Data Driven Models of Blockage Likelihood in the Wastewater Network
Bailey, James Richard
Thesis or dissertation
University of Exeter
Blockages are a major problem for Water and Sewerage Companies (WaSCs), impacting on customers and the environment through flooding and pollution incidents. Proactive maintenance aims to reduce this impact by identifying issues and clearing them before there is any impact. Given the large size of the networks, accurate predictions of blockage likelihood are required for this maintenance to be cost-effective. Data mining has the potential to provide these predictions by finding patterns in large datasets.
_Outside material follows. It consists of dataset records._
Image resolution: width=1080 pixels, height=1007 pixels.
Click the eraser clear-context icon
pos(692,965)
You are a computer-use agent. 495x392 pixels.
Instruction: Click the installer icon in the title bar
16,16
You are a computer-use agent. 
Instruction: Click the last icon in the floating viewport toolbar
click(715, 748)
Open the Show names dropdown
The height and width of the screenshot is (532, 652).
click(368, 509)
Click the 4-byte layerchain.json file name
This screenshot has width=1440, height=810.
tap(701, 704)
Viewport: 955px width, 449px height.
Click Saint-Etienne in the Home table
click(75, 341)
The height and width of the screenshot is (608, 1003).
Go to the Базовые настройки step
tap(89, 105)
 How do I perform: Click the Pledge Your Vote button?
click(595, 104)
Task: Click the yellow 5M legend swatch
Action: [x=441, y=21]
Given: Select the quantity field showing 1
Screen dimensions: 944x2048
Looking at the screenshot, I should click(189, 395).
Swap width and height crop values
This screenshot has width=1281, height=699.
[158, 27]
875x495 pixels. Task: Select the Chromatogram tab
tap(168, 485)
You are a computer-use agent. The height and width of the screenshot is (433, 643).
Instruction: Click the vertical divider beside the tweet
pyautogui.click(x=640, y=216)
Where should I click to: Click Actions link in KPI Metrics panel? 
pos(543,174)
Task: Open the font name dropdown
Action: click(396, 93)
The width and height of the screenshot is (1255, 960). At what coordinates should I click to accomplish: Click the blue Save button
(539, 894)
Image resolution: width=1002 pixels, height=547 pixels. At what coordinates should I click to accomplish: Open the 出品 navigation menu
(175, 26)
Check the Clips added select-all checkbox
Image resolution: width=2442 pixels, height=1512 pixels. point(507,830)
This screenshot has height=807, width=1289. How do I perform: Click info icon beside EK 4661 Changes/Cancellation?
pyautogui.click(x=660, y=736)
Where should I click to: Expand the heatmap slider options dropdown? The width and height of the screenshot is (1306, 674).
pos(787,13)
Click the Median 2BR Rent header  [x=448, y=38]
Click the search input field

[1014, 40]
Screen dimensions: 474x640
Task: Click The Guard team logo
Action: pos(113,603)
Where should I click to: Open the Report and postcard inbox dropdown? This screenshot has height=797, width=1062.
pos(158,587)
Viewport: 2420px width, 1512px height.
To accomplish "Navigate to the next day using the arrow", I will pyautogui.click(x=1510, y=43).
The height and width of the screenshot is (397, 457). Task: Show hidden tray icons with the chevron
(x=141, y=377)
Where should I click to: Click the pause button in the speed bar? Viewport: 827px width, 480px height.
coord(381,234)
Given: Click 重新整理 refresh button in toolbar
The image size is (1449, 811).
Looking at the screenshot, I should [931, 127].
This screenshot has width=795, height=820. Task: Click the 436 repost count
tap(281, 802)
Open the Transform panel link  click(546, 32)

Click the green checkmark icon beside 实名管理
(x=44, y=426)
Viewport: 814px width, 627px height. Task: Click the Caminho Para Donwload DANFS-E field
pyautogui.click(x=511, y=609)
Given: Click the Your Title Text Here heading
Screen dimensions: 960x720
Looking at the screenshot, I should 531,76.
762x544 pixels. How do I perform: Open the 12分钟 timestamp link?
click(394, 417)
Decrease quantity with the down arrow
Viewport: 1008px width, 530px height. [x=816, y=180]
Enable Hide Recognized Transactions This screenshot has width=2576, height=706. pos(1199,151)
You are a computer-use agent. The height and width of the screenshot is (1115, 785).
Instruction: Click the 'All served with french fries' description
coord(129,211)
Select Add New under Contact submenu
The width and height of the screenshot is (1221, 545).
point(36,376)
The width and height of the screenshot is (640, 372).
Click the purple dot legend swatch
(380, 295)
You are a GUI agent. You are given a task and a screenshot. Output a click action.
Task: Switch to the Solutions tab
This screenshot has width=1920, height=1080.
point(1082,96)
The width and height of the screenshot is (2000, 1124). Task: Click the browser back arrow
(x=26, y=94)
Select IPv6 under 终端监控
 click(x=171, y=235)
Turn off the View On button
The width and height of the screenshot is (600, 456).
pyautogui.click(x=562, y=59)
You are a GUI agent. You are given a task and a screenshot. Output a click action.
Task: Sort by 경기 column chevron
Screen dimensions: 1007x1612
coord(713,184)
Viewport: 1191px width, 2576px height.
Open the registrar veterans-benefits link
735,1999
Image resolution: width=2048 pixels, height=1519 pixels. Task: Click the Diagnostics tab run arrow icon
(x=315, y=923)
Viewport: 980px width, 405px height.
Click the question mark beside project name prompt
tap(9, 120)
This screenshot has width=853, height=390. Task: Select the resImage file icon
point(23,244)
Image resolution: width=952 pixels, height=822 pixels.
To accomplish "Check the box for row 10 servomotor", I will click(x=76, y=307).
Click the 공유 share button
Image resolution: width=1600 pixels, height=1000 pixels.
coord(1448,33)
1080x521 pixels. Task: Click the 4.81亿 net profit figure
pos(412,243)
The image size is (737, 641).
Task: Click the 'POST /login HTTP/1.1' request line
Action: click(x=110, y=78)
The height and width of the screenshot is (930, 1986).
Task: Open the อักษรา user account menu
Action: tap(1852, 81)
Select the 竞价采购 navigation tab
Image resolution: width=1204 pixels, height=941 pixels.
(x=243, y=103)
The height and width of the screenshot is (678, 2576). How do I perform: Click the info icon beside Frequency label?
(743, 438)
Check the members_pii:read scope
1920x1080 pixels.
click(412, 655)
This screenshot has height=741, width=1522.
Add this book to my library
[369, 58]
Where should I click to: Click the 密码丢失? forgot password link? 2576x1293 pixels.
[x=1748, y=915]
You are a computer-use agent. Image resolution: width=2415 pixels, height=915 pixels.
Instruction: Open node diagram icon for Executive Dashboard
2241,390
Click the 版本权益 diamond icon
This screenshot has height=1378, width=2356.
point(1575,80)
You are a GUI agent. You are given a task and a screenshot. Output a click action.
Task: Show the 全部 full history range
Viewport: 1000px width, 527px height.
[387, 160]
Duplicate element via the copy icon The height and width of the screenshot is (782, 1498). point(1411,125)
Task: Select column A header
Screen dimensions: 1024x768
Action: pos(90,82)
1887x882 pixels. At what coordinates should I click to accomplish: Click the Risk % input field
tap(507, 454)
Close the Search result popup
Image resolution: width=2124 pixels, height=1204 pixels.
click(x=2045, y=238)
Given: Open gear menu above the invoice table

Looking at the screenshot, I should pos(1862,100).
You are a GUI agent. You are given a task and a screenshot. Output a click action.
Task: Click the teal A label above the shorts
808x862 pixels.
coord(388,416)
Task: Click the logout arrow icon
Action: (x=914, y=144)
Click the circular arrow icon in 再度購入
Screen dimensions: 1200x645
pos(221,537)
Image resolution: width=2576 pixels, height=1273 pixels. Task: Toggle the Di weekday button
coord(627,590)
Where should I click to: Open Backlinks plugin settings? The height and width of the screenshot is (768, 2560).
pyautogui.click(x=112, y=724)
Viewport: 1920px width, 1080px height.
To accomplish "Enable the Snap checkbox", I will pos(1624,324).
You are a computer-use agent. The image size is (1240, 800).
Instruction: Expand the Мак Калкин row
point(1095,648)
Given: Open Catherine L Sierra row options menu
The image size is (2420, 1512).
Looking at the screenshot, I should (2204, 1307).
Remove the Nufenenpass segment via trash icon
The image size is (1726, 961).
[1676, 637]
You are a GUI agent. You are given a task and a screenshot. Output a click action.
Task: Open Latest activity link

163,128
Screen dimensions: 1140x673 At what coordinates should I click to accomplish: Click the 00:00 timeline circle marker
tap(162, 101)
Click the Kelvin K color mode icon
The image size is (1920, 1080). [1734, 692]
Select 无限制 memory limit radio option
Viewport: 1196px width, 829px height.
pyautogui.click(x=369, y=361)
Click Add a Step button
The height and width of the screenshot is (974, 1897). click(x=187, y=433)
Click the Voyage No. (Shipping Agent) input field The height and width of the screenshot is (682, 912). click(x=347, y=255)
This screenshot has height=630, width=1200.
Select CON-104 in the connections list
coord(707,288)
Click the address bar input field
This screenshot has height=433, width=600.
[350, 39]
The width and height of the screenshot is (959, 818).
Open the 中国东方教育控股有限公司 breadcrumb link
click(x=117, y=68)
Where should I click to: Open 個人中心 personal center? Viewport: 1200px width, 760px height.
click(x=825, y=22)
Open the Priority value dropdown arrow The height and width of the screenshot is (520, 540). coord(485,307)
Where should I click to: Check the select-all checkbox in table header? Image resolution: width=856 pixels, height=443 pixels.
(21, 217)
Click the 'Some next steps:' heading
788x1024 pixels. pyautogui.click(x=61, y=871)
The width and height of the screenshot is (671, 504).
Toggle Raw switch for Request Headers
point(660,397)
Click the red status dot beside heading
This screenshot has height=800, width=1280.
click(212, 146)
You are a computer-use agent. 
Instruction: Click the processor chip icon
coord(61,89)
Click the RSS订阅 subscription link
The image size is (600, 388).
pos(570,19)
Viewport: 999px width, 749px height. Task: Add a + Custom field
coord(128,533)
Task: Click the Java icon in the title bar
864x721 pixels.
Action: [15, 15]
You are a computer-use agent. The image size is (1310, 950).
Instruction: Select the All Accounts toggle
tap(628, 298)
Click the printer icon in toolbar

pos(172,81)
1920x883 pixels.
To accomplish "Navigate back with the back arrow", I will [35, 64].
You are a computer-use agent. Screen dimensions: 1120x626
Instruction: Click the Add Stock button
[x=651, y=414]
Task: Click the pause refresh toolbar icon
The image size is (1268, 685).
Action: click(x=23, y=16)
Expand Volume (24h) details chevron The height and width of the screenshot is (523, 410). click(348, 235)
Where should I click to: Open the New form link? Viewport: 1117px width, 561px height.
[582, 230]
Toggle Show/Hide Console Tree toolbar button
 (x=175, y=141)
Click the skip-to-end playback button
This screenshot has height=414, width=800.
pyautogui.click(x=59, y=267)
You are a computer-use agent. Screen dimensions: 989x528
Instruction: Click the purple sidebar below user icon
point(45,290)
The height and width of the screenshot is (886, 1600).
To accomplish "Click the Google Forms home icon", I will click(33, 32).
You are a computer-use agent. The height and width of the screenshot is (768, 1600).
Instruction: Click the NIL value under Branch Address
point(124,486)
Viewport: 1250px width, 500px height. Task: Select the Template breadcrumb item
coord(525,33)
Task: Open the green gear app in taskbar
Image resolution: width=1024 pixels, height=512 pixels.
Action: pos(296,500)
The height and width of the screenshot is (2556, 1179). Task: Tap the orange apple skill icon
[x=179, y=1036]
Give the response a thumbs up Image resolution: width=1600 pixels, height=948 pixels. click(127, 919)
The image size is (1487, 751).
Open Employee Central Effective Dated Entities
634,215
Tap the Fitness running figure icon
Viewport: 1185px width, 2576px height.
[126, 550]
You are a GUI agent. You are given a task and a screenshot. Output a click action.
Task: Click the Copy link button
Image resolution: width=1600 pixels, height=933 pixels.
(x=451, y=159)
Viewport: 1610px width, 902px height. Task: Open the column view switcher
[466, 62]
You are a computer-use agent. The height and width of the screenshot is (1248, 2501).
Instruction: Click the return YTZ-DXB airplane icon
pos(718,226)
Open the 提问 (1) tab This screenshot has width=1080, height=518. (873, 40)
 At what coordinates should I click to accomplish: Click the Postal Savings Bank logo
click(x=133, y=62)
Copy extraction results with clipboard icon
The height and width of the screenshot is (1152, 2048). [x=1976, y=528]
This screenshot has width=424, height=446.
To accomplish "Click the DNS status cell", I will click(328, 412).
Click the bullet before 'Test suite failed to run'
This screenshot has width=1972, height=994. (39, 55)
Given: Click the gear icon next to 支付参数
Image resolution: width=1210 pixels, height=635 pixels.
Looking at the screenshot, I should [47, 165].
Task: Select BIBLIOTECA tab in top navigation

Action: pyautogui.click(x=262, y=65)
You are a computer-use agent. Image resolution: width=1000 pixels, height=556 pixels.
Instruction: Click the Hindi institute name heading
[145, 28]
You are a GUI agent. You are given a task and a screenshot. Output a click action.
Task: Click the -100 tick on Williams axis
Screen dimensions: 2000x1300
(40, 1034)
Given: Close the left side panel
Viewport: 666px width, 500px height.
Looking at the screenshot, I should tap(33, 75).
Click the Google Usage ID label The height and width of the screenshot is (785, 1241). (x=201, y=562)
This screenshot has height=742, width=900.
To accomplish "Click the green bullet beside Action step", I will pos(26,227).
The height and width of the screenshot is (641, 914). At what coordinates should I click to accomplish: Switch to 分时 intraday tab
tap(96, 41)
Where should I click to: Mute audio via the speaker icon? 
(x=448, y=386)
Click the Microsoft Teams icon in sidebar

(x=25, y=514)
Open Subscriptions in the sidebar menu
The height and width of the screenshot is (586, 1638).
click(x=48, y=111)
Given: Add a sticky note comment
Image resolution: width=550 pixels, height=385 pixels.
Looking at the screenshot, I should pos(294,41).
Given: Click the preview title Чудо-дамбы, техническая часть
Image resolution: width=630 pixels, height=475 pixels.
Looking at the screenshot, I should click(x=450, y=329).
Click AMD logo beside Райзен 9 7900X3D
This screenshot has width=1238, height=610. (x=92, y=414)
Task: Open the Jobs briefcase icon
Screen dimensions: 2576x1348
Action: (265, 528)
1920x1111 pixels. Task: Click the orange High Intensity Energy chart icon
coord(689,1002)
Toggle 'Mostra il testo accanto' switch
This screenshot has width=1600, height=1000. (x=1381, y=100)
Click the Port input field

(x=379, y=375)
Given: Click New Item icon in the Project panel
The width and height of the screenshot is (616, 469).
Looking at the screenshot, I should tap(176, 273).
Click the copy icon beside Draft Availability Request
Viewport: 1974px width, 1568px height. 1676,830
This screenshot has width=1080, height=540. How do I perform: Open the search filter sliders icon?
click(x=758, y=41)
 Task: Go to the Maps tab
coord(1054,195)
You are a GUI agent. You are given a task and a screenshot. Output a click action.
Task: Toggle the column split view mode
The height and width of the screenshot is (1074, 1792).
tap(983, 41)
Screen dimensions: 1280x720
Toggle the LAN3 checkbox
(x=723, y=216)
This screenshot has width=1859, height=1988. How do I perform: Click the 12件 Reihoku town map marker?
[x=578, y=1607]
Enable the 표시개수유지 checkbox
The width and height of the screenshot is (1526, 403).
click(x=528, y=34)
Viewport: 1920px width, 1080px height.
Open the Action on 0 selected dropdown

This work presents the novel application of these techniques to the datasets on incidents and assets covering the whole region of a WaSC. The work also contributes an investigation of an input feature formed from a sewer's blockage history and application to real-world data of the techniques decision trees and ensembles methods. Initially, decision trees were used to produce models at a sewer and area level. General models for the network and for the different causes of blockages were developed. The models are of reasonable accuracy, give a blockage likelihood output and understanding of the important variables relating to blockages. The sewer level models had improved area under the ROC curve (AUC) and gave greater spatial resolution than the area level models. Therefore these were developed using both ensemble techniques and experiments which evaluated the effect of an input feature based on a sewer's blockage history. The historical input feature improved performance, particularly for those sewers most likely to be proactively maintained. Finally, the best performing models were validated using a further dataset of incidents and survey results. The model outputs combined with the historical blockage rate showed good performance for both blockages and flooding incidents on the unseen dataset. Overall, decision trees gave accurate models on this real-world data and informed which factors influence blockages. Good accuracy was achieved using models including the sewer characteristics, property information and blockage history. These outputs, validated using the further dataset of incidents, demonstrate the performance of these data mining techniques on real-world data.